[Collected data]
---*---
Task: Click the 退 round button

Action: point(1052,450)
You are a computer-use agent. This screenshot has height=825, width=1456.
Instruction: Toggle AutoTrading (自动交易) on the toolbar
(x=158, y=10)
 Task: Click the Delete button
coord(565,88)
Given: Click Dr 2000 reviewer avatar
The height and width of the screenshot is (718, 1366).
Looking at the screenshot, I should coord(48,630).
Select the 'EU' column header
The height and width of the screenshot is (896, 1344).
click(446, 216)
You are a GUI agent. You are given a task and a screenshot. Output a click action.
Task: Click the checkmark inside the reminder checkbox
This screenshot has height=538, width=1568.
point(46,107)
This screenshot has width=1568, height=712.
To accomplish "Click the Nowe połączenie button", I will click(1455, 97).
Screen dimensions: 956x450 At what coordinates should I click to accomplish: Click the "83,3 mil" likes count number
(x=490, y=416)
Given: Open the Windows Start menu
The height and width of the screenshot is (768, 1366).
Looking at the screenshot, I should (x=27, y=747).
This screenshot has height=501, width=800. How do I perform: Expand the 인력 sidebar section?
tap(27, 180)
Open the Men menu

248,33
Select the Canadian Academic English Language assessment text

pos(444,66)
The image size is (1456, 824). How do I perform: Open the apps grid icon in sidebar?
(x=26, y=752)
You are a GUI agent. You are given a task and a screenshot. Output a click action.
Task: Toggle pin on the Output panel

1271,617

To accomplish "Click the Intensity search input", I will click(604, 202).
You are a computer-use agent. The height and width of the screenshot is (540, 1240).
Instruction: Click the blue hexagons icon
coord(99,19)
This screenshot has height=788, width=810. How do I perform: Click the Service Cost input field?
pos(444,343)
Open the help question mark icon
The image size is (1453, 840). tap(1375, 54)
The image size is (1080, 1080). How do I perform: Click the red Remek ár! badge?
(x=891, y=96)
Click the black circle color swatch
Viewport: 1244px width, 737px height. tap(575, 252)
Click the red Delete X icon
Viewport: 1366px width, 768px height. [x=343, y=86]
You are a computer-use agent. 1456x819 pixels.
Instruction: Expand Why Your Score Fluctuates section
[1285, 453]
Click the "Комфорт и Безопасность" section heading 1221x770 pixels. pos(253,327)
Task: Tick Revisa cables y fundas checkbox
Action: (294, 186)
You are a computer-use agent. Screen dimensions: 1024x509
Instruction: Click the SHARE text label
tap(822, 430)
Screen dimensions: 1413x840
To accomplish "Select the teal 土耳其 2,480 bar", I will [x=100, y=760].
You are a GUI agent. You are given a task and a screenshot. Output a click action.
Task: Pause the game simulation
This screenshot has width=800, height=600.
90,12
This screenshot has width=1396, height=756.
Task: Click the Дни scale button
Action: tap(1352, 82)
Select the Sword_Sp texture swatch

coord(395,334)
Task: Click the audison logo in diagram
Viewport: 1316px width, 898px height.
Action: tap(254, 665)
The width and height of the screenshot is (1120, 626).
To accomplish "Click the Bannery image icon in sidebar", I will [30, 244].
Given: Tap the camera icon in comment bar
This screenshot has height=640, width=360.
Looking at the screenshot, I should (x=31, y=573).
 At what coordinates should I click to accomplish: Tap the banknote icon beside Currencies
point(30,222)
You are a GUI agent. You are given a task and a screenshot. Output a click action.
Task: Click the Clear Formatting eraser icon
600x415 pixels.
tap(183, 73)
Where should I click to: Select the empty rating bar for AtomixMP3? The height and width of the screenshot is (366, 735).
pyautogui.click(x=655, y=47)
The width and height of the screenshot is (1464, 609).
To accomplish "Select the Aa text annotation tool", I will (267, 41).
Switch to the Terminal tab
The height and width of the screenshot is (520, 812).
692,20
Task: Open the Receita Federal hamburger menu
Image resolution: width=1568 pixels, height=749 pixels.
---*---
• **How to complete this task**
Each line of the data above needs to be returned exactly.

• **Expected answer**
Task: Click the 退 round button

Action: point(1052,450)
You are a computer-use agent. This screenshot has height=825, width=1456.
Instruction: Toggle AutoTrading (自动交易) on the toolbar
(x=158, y=10)
 Task: Click the Delete button
coord(565,88)
Given: Click Dr 2000 reviewer avatar
The height and width of the screenshot is (718, 1366).
Looking at the screenshot, I should coord(48,630).
Select the 'EU' column header
The height and width of the screenshot is (896, 1344).
click(446, 216)
You are a GUI agent. You are given a task and a screenshot. Output a click action.
Task: Click the checkmark inside the reminder checkbox
This screenshot has height=538, width=1568.
point(46,107)
This screenshot has width=1568, height=712.
To accomplish "Click the Nowe połączenie button", I will click(1455, 97).
Screen dimensions: 956x450 At what coordinates should I click to accomplish: Click the "83,3 mil" likes count number
(x=490, y=416)
Given: Open the Windows Start menu
The height and width of the screenshot is (768, 1366).
Looking at the screenshot, I should (x=27, y=747).
This screenshot has height=501, width=800. How do I perform: Expand the 인력 sidebar section?
tap(27, 180)
Open the Men menu

248,33
Select the Canadian Academic English Language assessment text

pos(444,66)
The image size is (1456, 824). How do I perform: Open the apps grid icon in sidebar?
(x=26, y=752)
You are a GUI agent. You are given a task and a screenshot. Output a click action.
Task: Toggle pin on the Output panel

1271,617

To accomplish "Click the Intensity search input", I will click(604, 202).
You are a computer-use agent. The height and width of the screenshot is (540, 1240).
Instruction: Click the blue hexagons icon
coord(99,19)
This screenshot has height=788, width=810. How do I perform: Click the Service Cost input field?
pos(444,343)
Open the help question mark icon
The image size is (1453, 840). tap(1375, 54)
The image size is (1080, 1080). How do I perform: Click the red Remek ár! badge?
(x=891, y=96)
Click the black circle color swatch
Viewport: 1244px width, 737px height. tap(575, 252)
Click the red Delete X icon
Viewport: 1366px width, 768px height. [x=343, y=86]
You are a computer-use agent. 1456x819 pixels.
Instruction: Expand Why Your Score Fluctuates section
[1285, 453]
Click the "Комфорт и Безопасность" section heading 1221x770 pixels. pos(253,327)
Task: Tick Revisa cables y fundas checkbox
Action: (294, 186)
You are a computer-use agent. Screen dimensions: 1024x509
Instruction: Click the SHARE text label
tap(822, 430)
Screen dimensions: 1413x840
To accomplish "Select the teal 土耳其 2,480 bar", I will [x=100, y=760].
You are a GUI agent. You are given a task and a screenshot. Output a click action.
Task: Pause the game simulation
This screenshot has width=800, height=600.
90,12
This screenshot has width=1396, height=756.
Task: Click the Дни scale button
Action: tap(1352, 82)
Select the Sword_Sp texture swatch

coord(395,334)
Task: Click the audison logo in diagram
Viewport: 1316px width, 898px height.
Action: tap(254, 665)
The width and height of the screenshot is (1120, 626).
To accomplish "Click the Bannery image icon in sidebar", I will [30, 244].
Given: Tap the camera icon in comment bar
This screenshot has height=640, width=360.
Looking at the screenshot, I should (x=31, y=573).
 At what coordinates should I click to accomplish: Tap the banknote icon beside Currencies
point(30,222)
You are a GUI agent. You are given a task and a screenshot. Output a click action.
Task: Click the Clear Formatting eraser icon
600x415 pixels.
tap(183, 73)
Where should I click to: Select the empty rating bar for AtomixMP3? The height and width of the screenshot is (366, 735).
pyautogui.click(x=655, y=47)
The width and height of the screenshot is (1464, 609).
To accomplish "Select the Aa text annotation tool", I will (267, 41).
Switch to the Terminal tab
The height and width of the screenshot is (520, 812).
692,20
Task: Open the Receita Federal hamburger menu
Image resolution: width=1568 pixels, height=749 pixels.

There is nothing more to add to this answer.